Detecting sexism in social media: an empirical analysis of linguistic patterns and strategies
Francisco Rodríguez-Sánchez,Jorge Carrillo-de-Albornoz,Laura Plaza
DOI: https://doi.org/10.1007/s10489-024-05795-2
IF: 5.3
2024-09-19
Applied Intelligence
Abstract:With the rise of social networks, there has been a marked increase in offensive content targeting women, ranging from overt acts of hatred to subtler, often overlooked forms of sexism. The EXIST (sEXism Identification in Social neTworks) competition, initiated in 2021, aimed to advance research in automatically identifying these forms of online sexism. However, the results revealed the multifaceted nature of sexism and emphasized the need for robust systems to detect and classify such content. In this study, we provide an extensive analysis of sexism, highlighting the characteristics and diverse manifestations of sexism across multiple languages on social networks. To achieve this objective, we conducted a detailed analysis of the EXIST dataset to evaluate its capacity to represent various types of sexism. Moreover, we analyzed the systems submitted to the EXIST competition to identify the most effective methodologies and resources for the automated detection of sexism. We employed statistical methods to discern textual patterns related to different categories of sexism, such as stereotyping, misogyny, and sexual violence. Additionally, we investigated linguistic variations in categories of sexism across different languages and platforms. Our results suggest that the EXIST dataset covers a broad spectrum of sexist expressions, from the explicit to the subtle. We observe significant differences in the portrayal of sexism across languages; English texts predominantly feature sexual connotations, whereas Spanish texts tend to reflect neosexism.

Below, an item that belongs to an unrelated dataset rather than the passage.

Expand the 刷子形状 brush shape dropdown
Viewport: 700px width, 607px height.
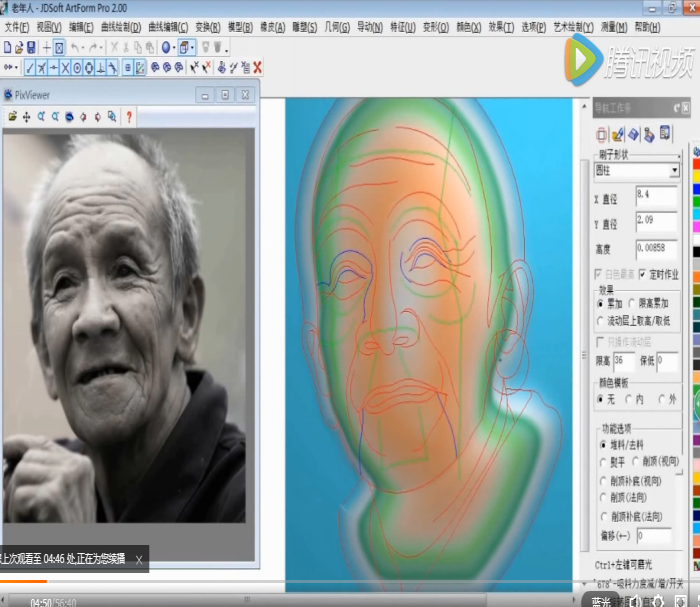point(674,171)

Across both languages, objectification and misogyny prove to be the most challenging to detect, which is attributable to the varied vocabulary associated with these forms of sexism. Additionally, we demonstrate that models trained on platforms like Twitter can effectively identify sexist content on less-regulated platforms such as Gab. Building on these insights, we introduce a transformer-based system with data augmentation techniques that outperforms competition benchmarks. Our work contributes to the field by enhancing the understanding of online sexism and advancing the technological capabilities for its detection.
computer science, artificial intelligence